■ Исходные строки ■
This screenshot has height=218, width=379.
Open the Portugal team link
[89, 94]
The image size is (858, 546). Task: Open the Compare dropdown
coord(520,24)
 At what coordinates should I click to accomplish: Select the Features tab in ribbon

--

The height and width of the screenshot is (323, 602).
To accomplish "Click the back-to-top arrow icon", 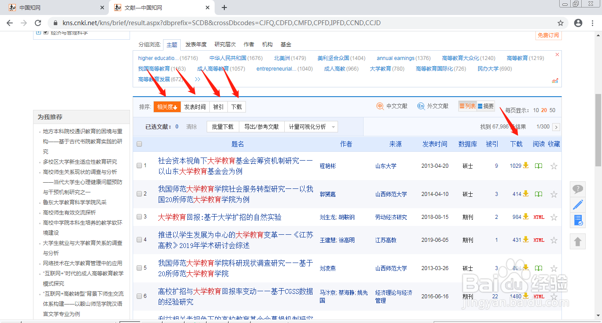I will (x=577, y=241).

■ Что нужно сделать ■
Найдите все строки выше, где встречается слово «width», и выпишите их целиком.

■ Ожидаемый ответ ■
This screenshot has height=218, width=379.
The height and width of the screenshot is (323, 602).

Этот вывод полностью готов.